Christmas, Cholera and Plato
Yesterday I received two very challenging emails. Each one touched my heart in a deeply significant way. So, this morning I set aside my regular devotional material (A guide to prayer for Ministers and other servants from the Upper Room) and reflected upon, and prayed about, these two emails.
I thought I would share them with you.
First, there is an email from one of my past students, Rev Paul Oosthuizen. It was deeply challenging in relation to Christmas and the cholera outbreak right on our Northern border in Zimbabwe.
"A Christ healed Africa for the Healing of the Nations"
I was rereading Sheldon's "In his Steps" and was struck by the poignant moment of a young man falling down in church of hunger an desperation. Are we those who speak of Christ but do not follow Christ. Do we adore Christ as a means of avoiding following him.
Pictures and stories of the crisis in Zim just do not make sense in the light of our Methodist call and vision- many have criticized Mbeki and others for their quiet diplomacy- but looking at the start of Advent and my own preparation for Christmas I have just wondered what kind of silent Diplomacy I practice- my own silent diplomacy with evil, my own selfish self-interest in food and pleasure whilst others climb border fences to access medication and food.
What will it mean to be Methodist this Christmas- can I stand in the pulpit and preach a sermon celebrating Jesus entering this world in human form whilst humanity has become so inhumane and indifferent? I don't know what I will preach maybe I must be silent.
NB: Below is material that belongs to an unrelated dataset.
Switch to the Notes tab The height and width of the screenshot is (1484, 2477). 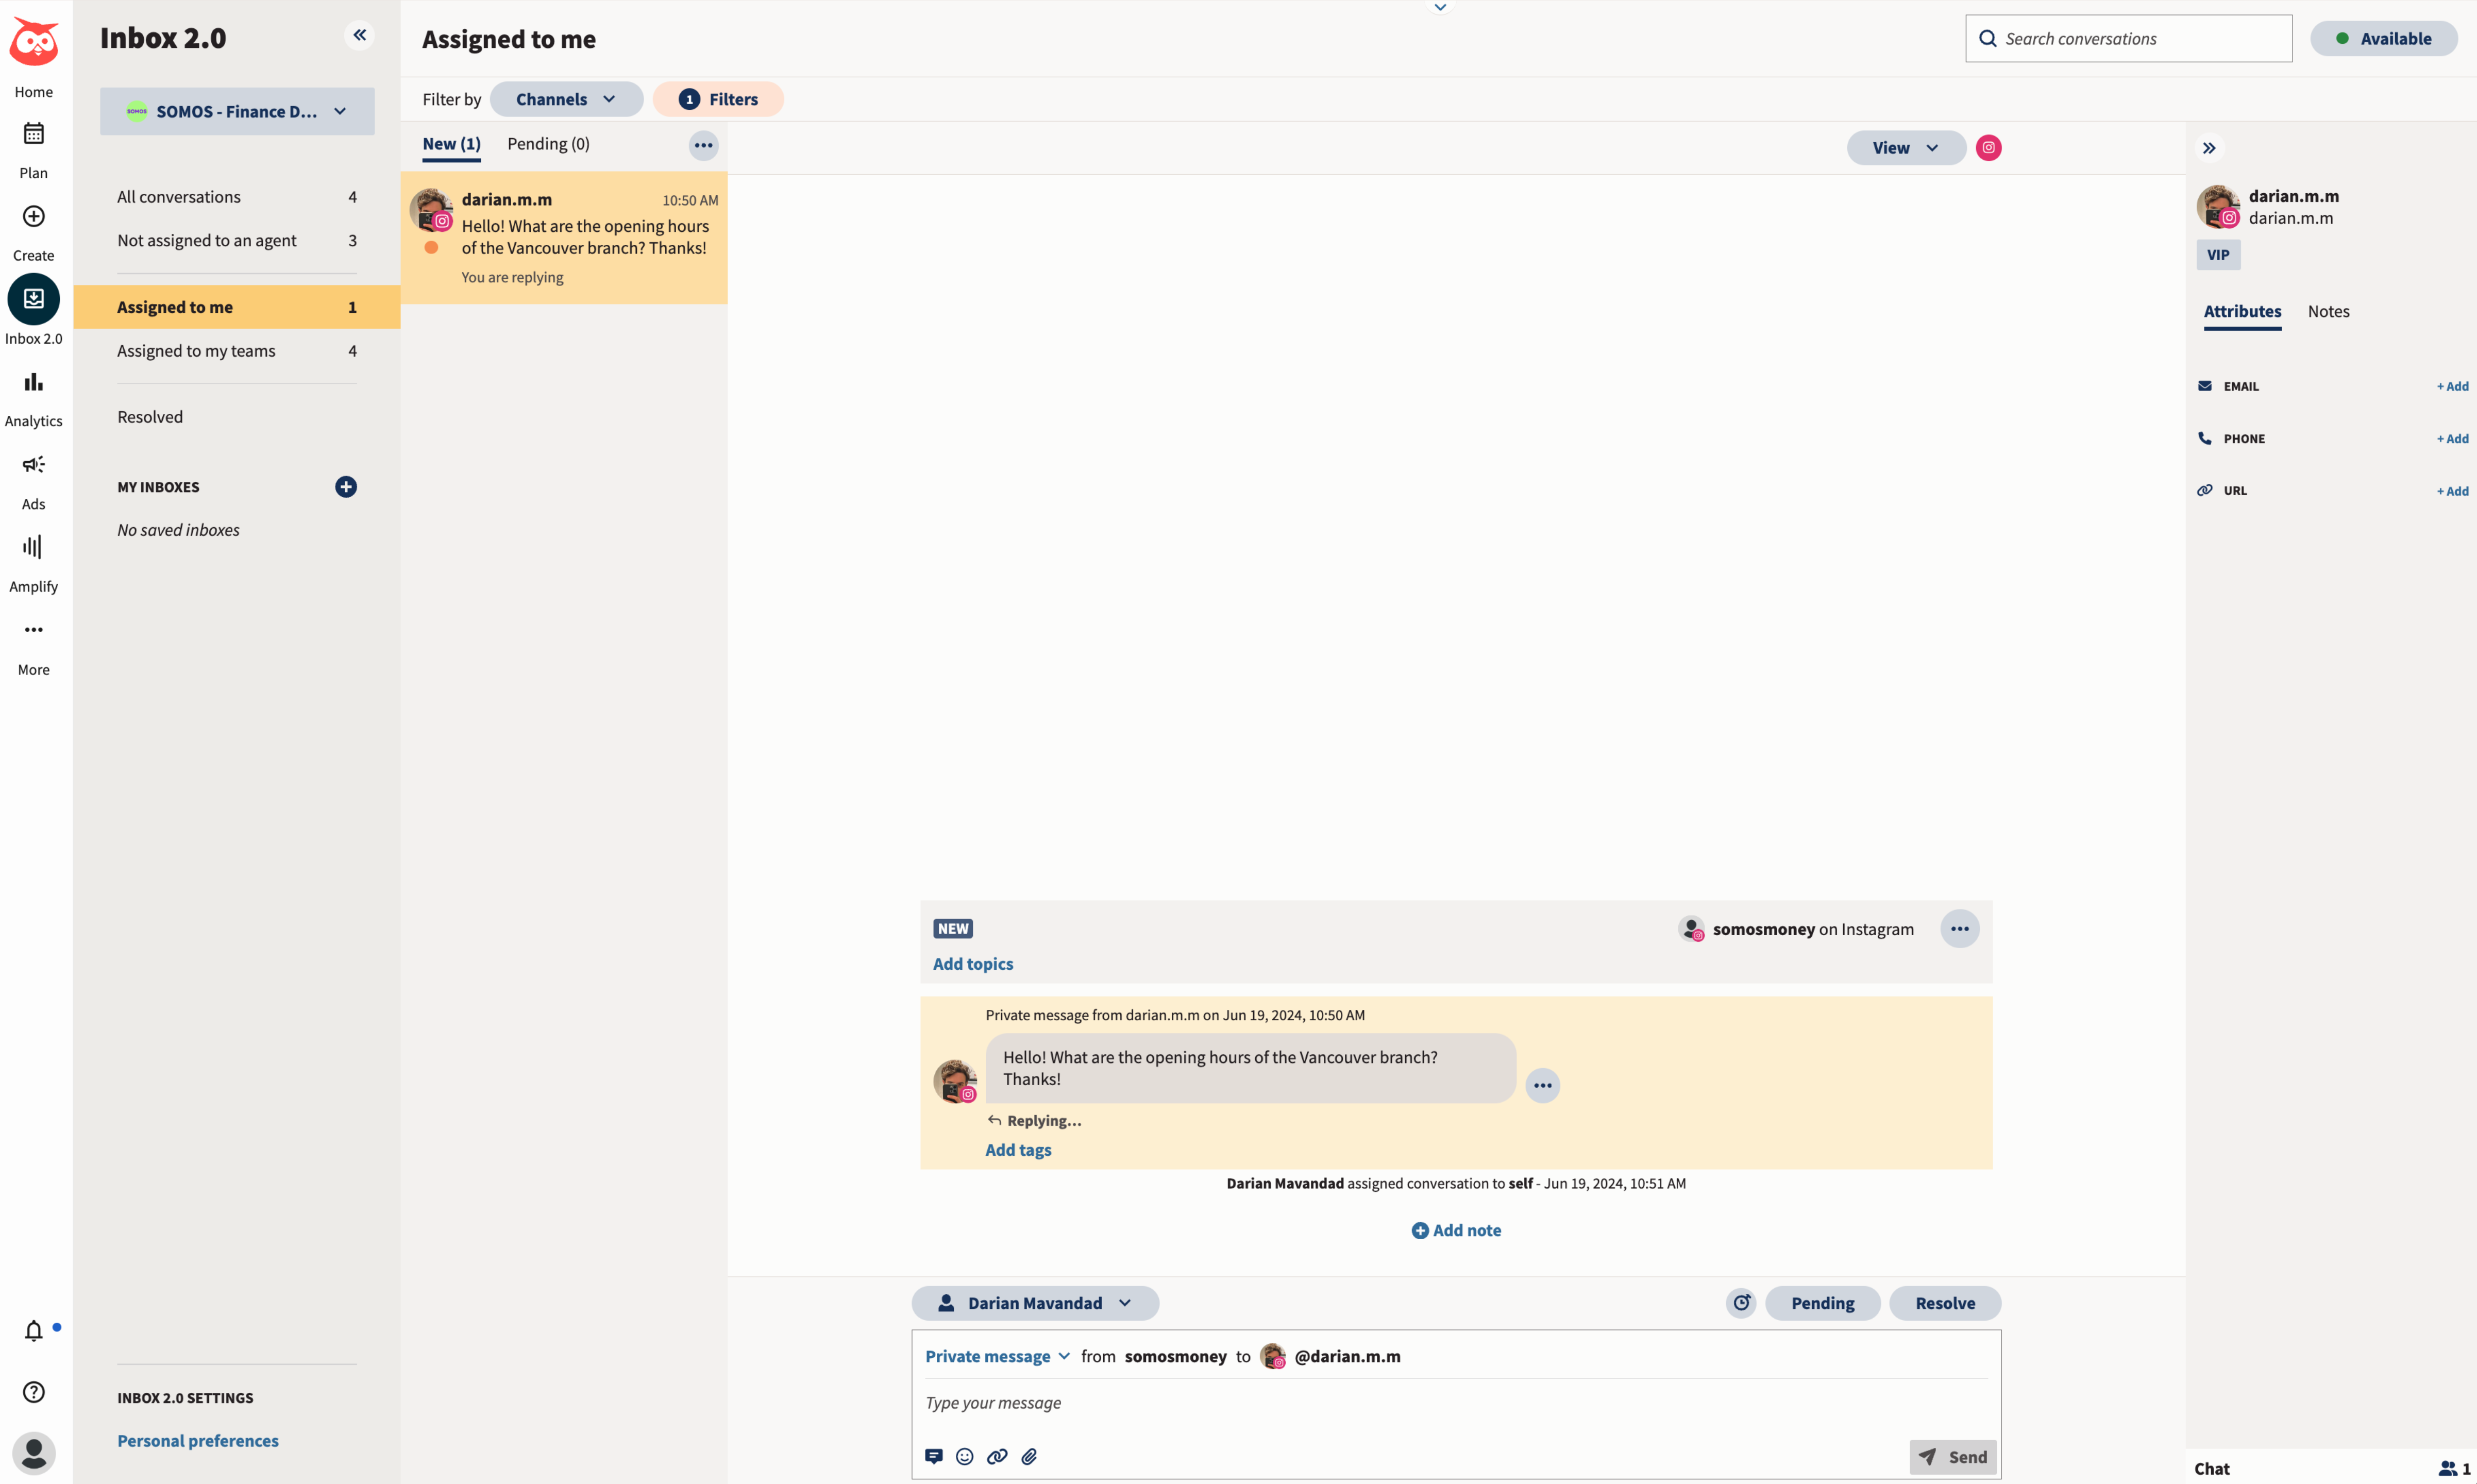(2329, 311)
I am a probationer at college about to enter station and there is a sense of impotence in being unable to shape and form a community into a response to this crisis. There is sense that the Mission Congress and Mission statement may well be rendered meaningless this Christmas for me. We have congregations with wallets loaded with Christmas bonus', calenders crammed with leave and I wonder if these resources will simply be used as if we are no different from those we do not proclaim Christ.
Can I ask that maybe each of us this Sunday at the start of Advent just take 5 minutes and open a conversation from the pulpit and wonder with our congregations what a Christian response might look like. Maybe invite our Bishops to co-ordinate a concerted response- rehydration packs cost cents, drips, medicine and doctors a bit more.
Merry Christmas
Second, was this reflection from Verse and Voice (the sojourners email daily thought).
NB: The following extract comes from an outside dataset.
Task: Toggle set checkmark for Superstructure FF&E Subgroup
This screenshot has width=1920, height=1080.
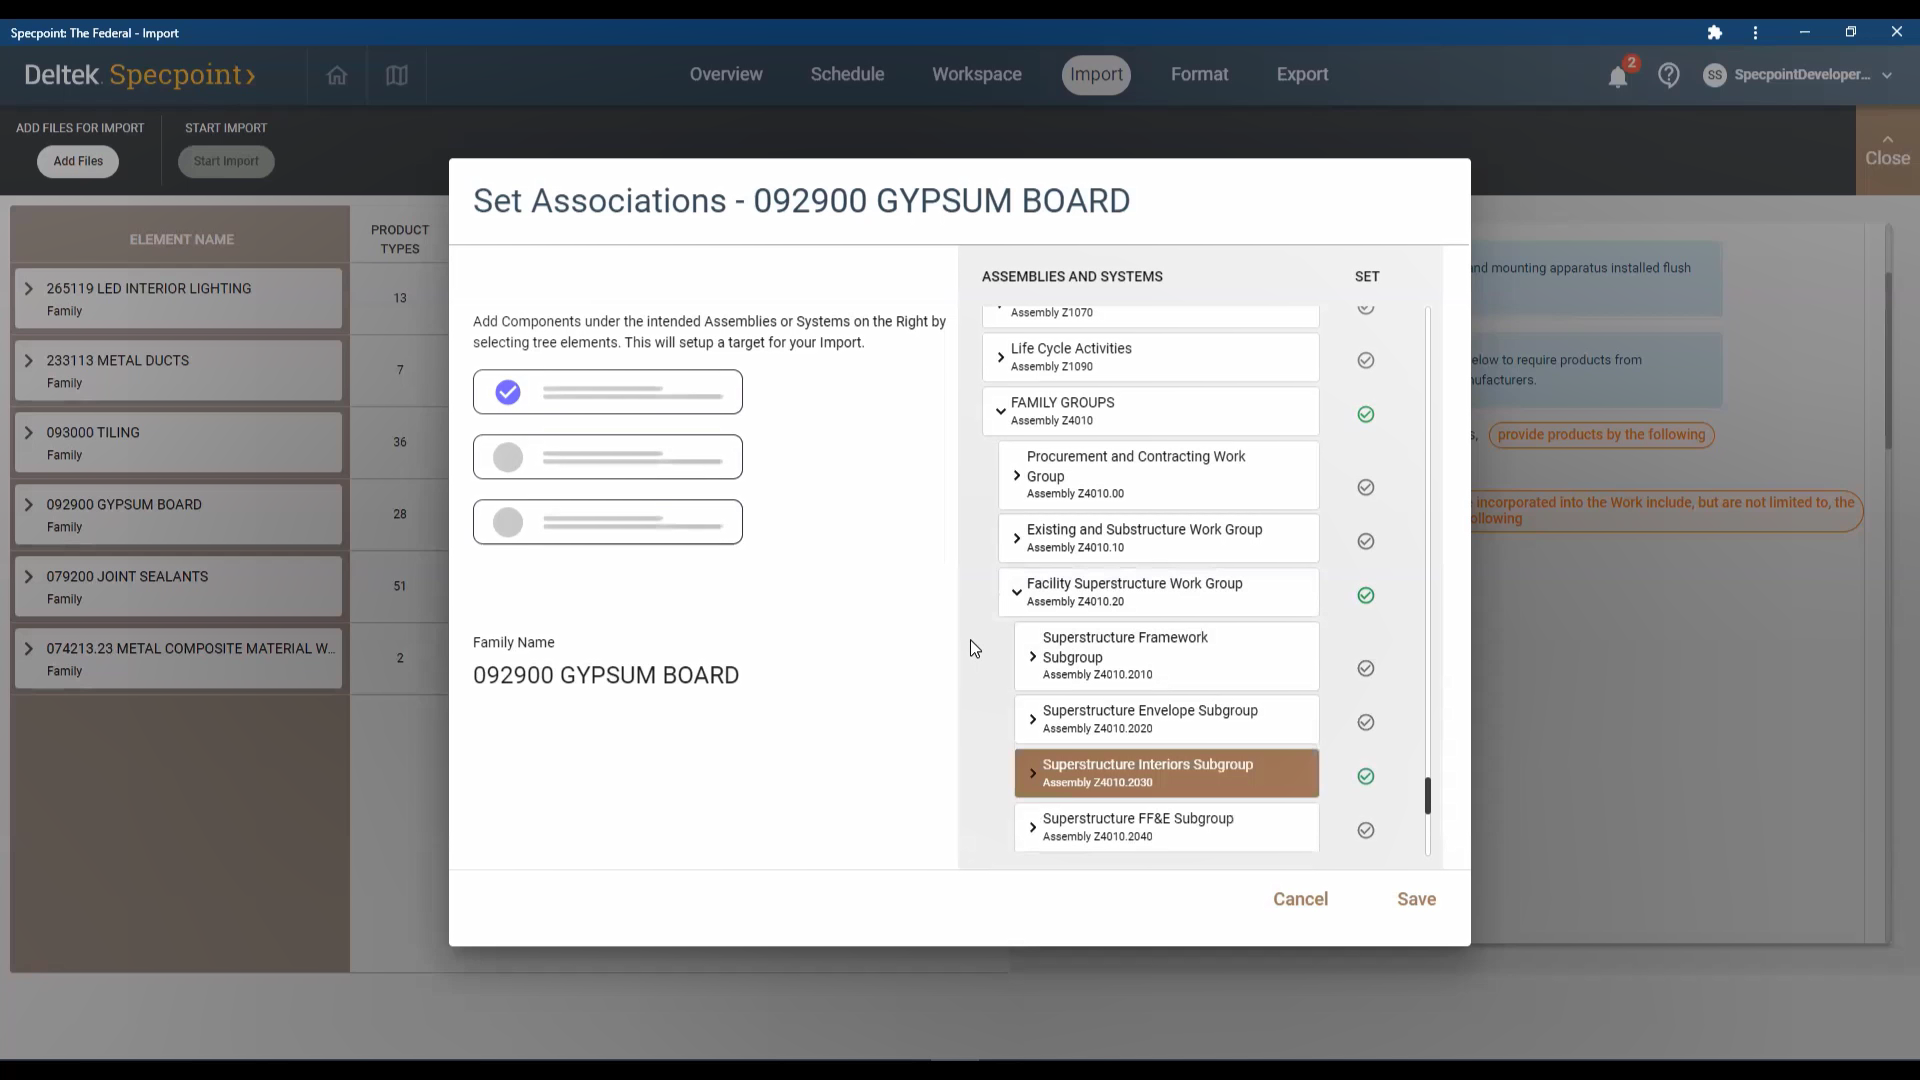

Should not shepherds feed the sheep? You eat the fat, you clothe yourselves with the wool, you slaughter the fatlings; but you do not feed the sheep. You have not strengthened the weak, you have not healed the sick, you have not bound up the injured, you have not brought back the strayed, you have not sought the lost, but with force and harshness you have ruled them.
- Ezekiel 34:2-4
An imbalance between rich and poor is the oldest and most fatal ailment of all republics.